Wednesday, July 30, 2008

Yesterday's post: a short version

I was discussing yesterday's post with a hedge fund manager (HFM) who gives that useful (and false) impression of being not too bright.

I starting explaining the Swedbank thing to him. You could tell he was only half listening.

Until I got to the statistics for Latvia. His ears pricked up when I said the current account deficit was well over 20 percent of GDP.

HFM: "Who are they stealing that from?"

BC: "Swedbank"

HFM: "So why didn't you say so?"

---

Well there is a reason that I didn't say so - which is that you wouldn't believe me if I posted the short hand. But what a 2o percent current account deficit means is that the AVERAGE PERSON spends 20% more than they earn.

This is of course impossible unless they are not going to repay it.

Borrowing without intention or ability to repay is the economic (but not moral) equivalent of stealing... and it doesn't matter what currency that borrowing is in...

This "theft" is so large that Swedbank is nearly insolvent.

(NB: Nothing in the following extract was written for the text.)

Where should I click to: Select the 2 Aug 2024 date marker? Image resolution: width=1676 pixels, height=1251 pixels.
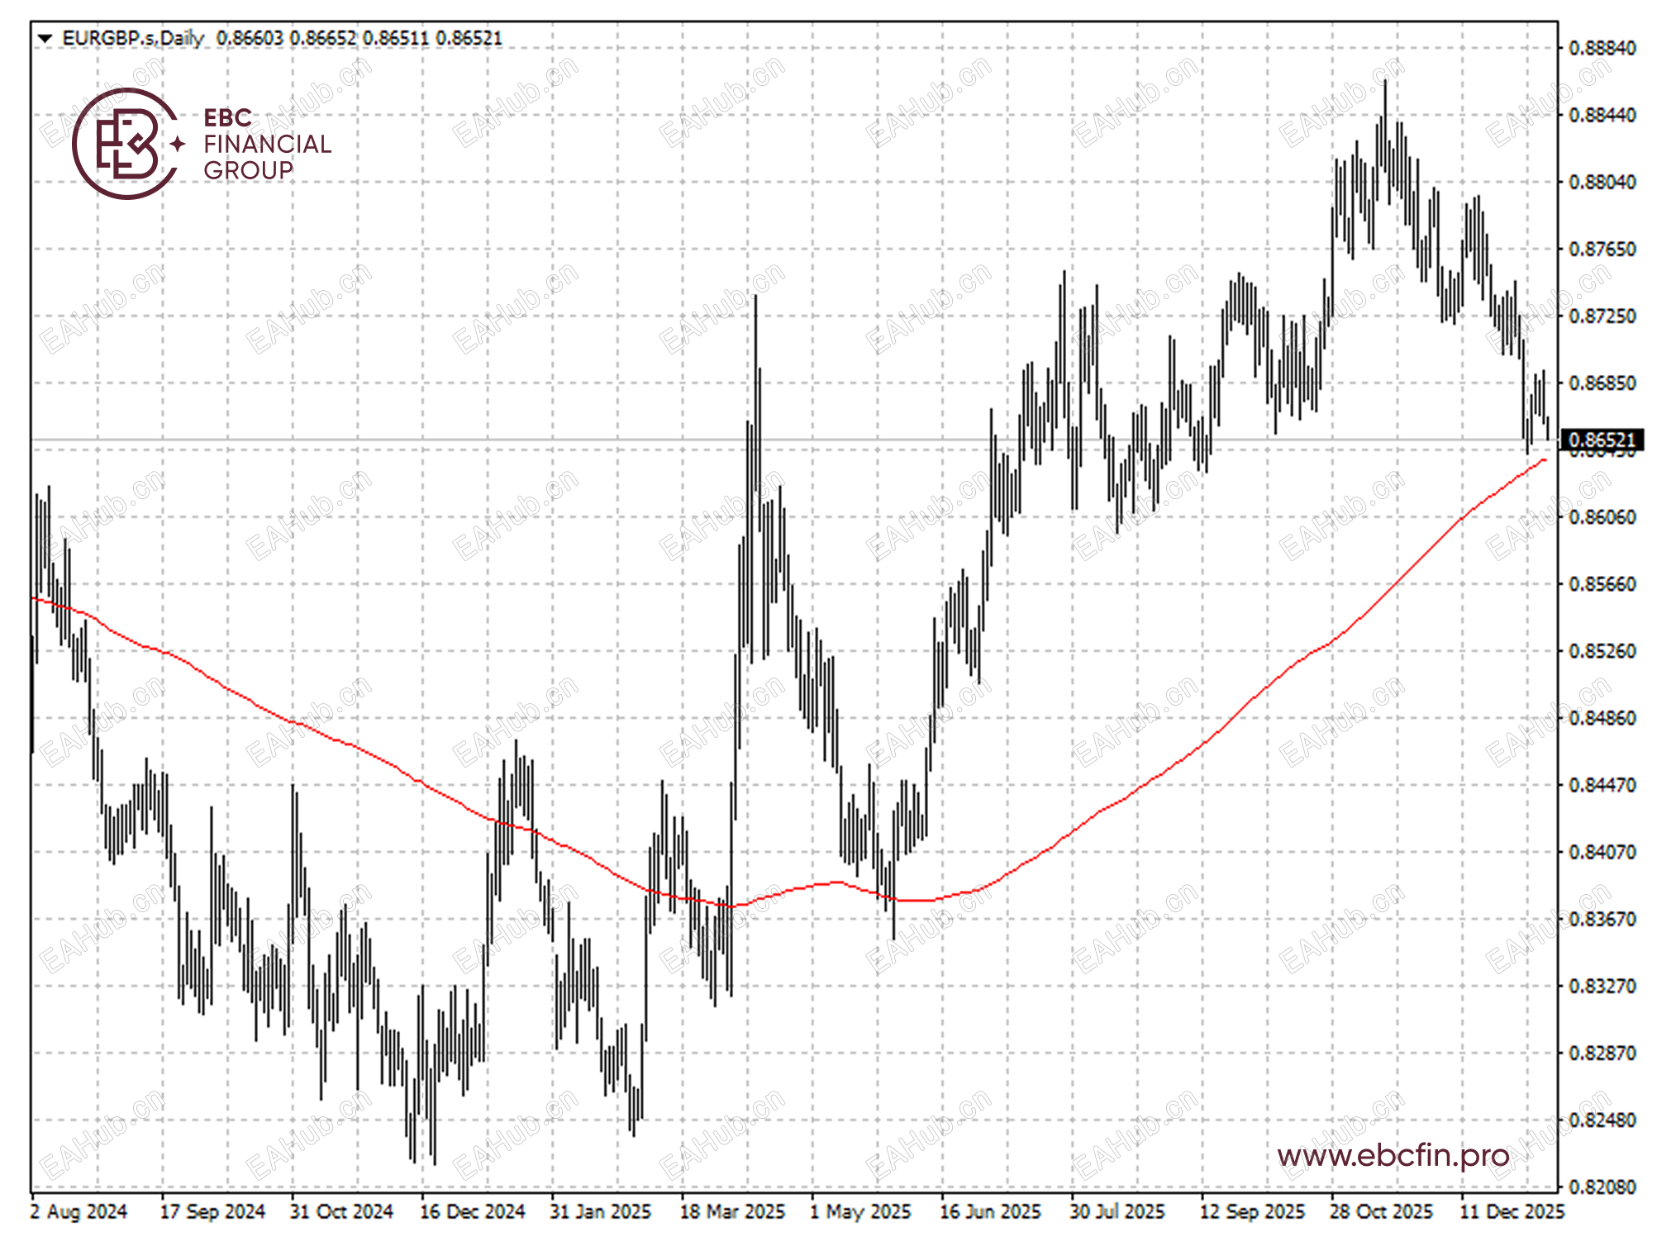[x=79, y=1212]
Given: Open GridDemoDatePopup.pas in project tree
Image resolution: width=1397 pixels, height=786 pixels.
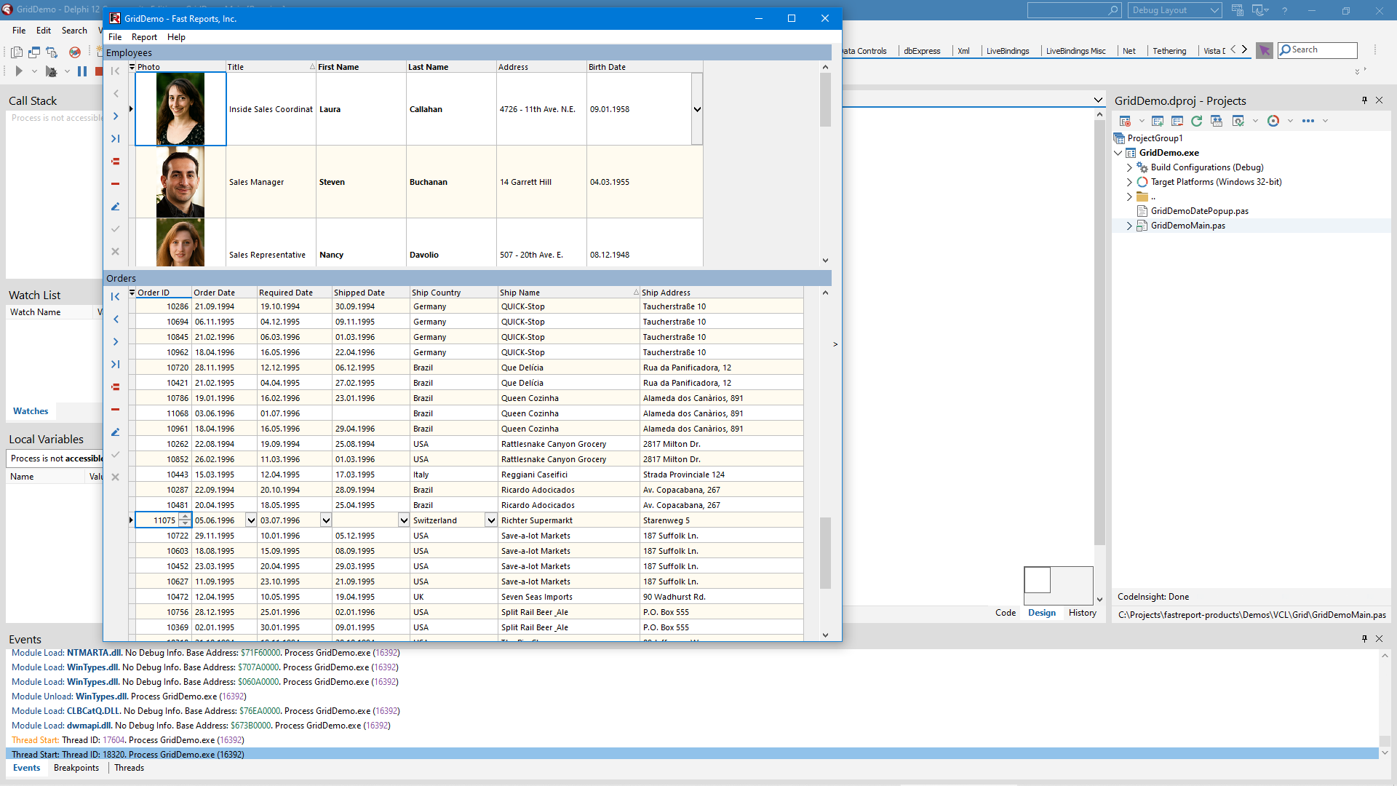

And Swedbank management are steadfast in their belief that nothing is fundamentally wrong. Well they would say that, wouldn't they...

5 comments:

John said...

How do I short Swedbank?

Andrew said...

Hi,

Just discovered your blog and particularly like the coverage on the baltics. I spent a year living in Lithuania recently and will likely return in 09 to see what has changed since my last visit in 07, things are changing there quite rapidly.

I trade stocks only though have a family and real estate interest in any currency crisis in that region so will be checking back regularly!

Cheers,
Andrew.

Anonymous said...

John: the bit about spending 20%
more than they earn is a bit disingenous...DB.

John Hempton said...

DB

Why precisely is a current account deficit of 20% meaning the average person spends 20% more than the earn disingenous? Them is the mathematics.

And it is visible - Riga is hardly a town rich enough to warrant 80 Bentleys.

It is absolutely true - and you can see it in the net borrowings running through Hansa, SEB et al...

Aig said...

Imagine a [very typical] situation: EUR 100k in unreported cash is taken to the country and spent to buy a car for EUR 100k there. Statistically it is EUR100k negative account deficit ... but, IS IT? :)

Has anybody spend more than he earned?

I guess that more than 20% of total value of purchases is finansed this way, so it remains open question what is actual vs statistical current account deficit.

True, there WAS a borrowing craze of Y2004-2006 with loans outstanding doubling in value every year. It's matter of the past. Although SwedBank is exposed to substantial risk from its Baltic loan portfolio, I'm sure it's far from critical to overall SwedBank financial health. Not least, because those loans are mostly in EUR.